À chaque édition du Festival National de la Littérature et du Cinéma de la Femme de Saïda, nous redécouvrons que les histoires ne se racontent pas uniquement par les mots ou par l’image, mais qu’elles se tissent dans la rencontre des sensibilités et le croisement des expériences humaines.
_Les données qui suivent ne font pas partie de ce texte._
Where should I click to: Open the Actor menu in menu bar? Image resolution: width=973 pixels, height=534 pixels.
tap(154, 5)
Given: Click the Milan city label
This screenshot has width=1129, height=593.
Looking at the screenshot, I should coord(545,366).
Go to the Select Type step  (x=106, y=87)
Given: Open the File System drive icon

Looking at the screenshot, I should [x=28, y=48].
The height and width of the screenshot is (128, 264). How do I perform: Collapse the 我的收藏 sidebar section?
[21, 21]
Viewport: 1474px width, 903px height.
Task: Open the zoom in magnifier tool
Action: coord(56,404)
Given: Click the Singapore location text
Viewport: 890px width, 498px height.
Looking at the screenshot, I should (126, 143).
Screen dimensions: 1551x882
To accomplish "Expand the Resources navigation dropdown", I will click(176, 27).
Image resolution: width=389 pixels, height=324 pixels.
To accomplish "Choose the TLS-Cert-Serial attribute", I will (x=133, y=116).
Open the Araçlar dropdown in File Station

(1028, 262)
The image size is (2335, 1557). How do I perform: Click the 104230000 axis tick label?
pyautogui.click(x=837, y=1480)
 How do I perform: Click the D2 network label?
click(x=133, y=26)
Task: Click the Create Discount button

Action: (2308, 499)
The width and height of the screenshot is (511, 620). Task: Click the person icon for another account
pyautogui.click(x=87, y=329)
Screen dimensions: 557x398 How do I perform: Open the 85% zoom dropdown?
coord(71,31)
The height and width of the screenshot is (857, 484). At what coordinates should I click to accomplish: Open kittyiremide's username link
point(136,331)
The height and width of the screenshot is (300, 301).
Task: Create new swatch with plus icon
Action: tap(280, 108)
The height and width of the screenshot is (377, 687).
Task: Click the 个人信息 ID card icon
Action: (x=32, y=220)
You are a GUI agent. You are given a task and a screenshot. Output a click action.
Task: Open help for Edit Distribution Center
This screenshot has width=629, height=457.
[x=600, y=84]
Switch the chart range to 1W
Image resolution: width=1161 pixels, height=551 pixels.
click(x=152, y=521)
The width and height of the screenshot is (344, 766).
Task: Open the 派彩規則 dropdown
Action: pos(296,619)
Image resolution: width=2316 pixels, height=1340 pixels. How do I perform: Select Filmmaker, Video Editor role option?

Pour cette neuvième édition, nous franchissons une nouvelle étape vers un horizon plus vaste en ouvrant Saïda à des voix venues d’ailleurs, avec la participation, pour la première fois, de trois pays : la Tunisie, la Palestine et l’Espagne. Cette diversité n’est pas une simple présence géographique, mais l’expression d’une conviction profonde : la création est une langue universelle qui transcende les frontières et révèle ce que nous partageons de plus essentiel.

Nous avons conçu, pour cette édition, un programme littéraire et cinématographique riche et ambitieux, où se rencontrent l’émotion du regard et la profondeur de l’écriture. À travers les compétitions de longs métrages et de courts métrages, ainsi que le concours de l’écriture romanesque dédié aux femmes, nous offrons un espace d’expression à des voix singulières, porteuses de visions nouvelles. Les jurys, soigneusement constitués, reflètent la diversité et l’exigence, afin de garantir une évaluation juste, fidèle à la qualité des œuvres et à l’esprit d’une compétition équitable.

À Saïda, nous ne célébrons pas uniquement des œuvres, mais les êtres humains qui les façonnent : la femme écrivaine qui transforme l’intime en récit universel, la cinéaste qui éclaire l’ombre par l’image. La littérature et le cinéma sont bien plus que des formes d’expression ; ils sont des actes de mémoire, des gestes de résistance contre l’oubli, des ponts entre les cultures, capables de réinventer le monde avec plus de sensibilité et de conscience.

Nous sommes convaincus que cette édition marquera un moment fort, affirmant la place du festival comme un espace de dialogue, de création et de partage. Bienvenue à Saïda… là où les histoires s’écrivent, se regardent, et demeurent.